Chambre des Métiers et de l’Artisanat (CMA)
Renseigne sur les formations disponibles dans chaque région, les aides, l’apprentissage et l’installation en tant qu’artisan.
Fédération Française du Bâtiment (FFB) et Union des Métalliers
Deux institutions engagées dans la valorisation du métier, l’accompagnement des professionnels et la veille technique.
Les employeurs qui recrutent des métalliers
Le besoin en main-d’œuvre est croissant dans le secteur. Les recrutements se répartissent entre quelques grandes familles d’employeurs, qu’il vaut mieux connaître avant de postuler ou de s’installer.
PME spécialisées
Les petites entreprises locales de métallerie et de serrurerie embauchent en neuf comme en rénovation. C’est le premier employeur du métier, et celui où l’on touche à tout : relevé chez le client, fabrication en atelier, pose sur chantier.
Construction métallique et industrie
Les groupes de construction métallique et de charpente, ainsi que les donneurs d’ordre industriels de l’aéronautique, du ferroviaire et du naval, recrutent sur des profils voisins — davantage tournés vers la série, la soudure certifiée et la lecture de plans que vers l’ouvrage unique. Le passage d’un monde à l’autre est fréquent dans une carrière, dans les deux sens.
Fonction publique territoriale
Les collectivités embauchent pour la restauration de monuments, l’entretien des bâtiments publics ou la voirie.
Artisanat et entrepreneuriat
De nombreux jeunes métalliers choisissent de se mettre à leur compte après quelques années d’expérience. Le marché du sur-mesure est porteur, notamment en zone urbaine.
Comment le métier évolue
Le métier continue d’évoluer grâce à plusieurs facteurs :
- Numérisation : logiciels de DAO, machines à commande numérique
- Nouveaux matériaux : aluminium thermolaqué, inox, composites
- Demande croissante en design : collaboration avec architectes, designers d’intérieur
- Construction écologique : choix de matériaux durables, recyclage
- Polyvalence attendue : soudure, pose, menuiserie métallique, etc.

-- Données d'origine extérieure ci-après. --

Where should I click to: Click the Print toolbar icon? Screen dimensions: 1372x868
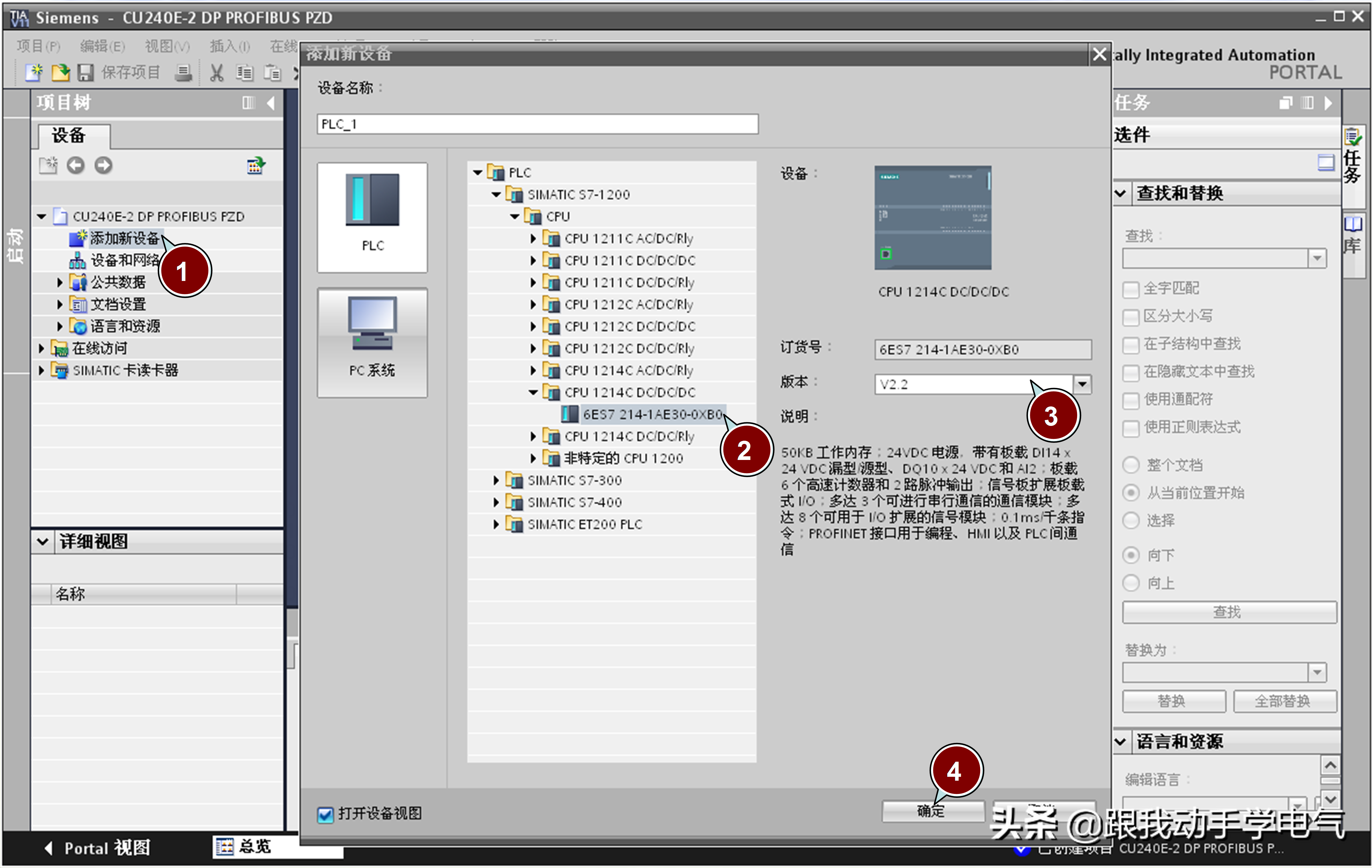tap(183, 72)
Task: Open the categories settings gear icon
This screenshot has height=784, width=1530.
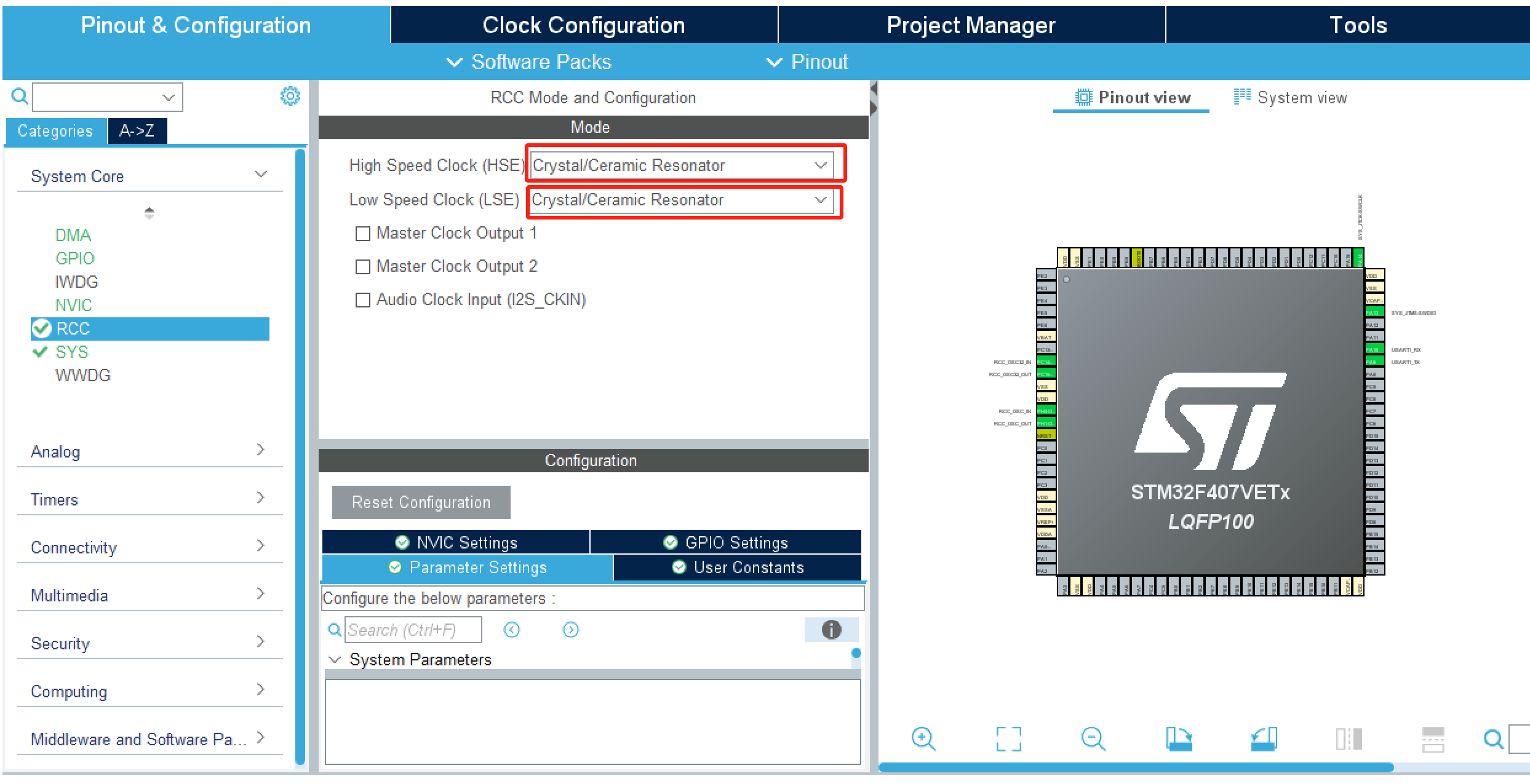Action: (x=290, y=96)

Les perspectives sont donc positives, à condition de s’adapter continuellement aux innovations techniques.
Conclusion
Métier de passion, le métallier est à la croisée de l’artisanat, de l’architecture et de l’industrie — l’une des branches de la grande famille des métiers d’art du métal. Ce professionnel est recherché pour son savoir-faire et sa capacité à répondre à des demandes sur mesure. De nombreuses formations permettent d’y accéder. Nous ne publions pas de fourchette de salaire pour ce métier : les écarts entre l’atelier artisanal, la construction métallique industrielle et l’installation à son compte sont trop larges pour qu’un chiffre unique veuille dire quelque chose, et nous n’avons pas trouvé de source publique qui les distingue. Pour un ordre de grandeur actualisé, la fiche métier de France Travail reste la référence la plus fiable.
Que ce soit en entreprise ou à son compte, le métallier a devant lui un avenir durable, tant pour la construction neuve que pour la rénovation du patrimoine. Si vous aimez travailler de vos mains, créer, transformer le métal et voir vos œuvres s’inscrire dans le paysage urbain, ce métier est fait pour vous.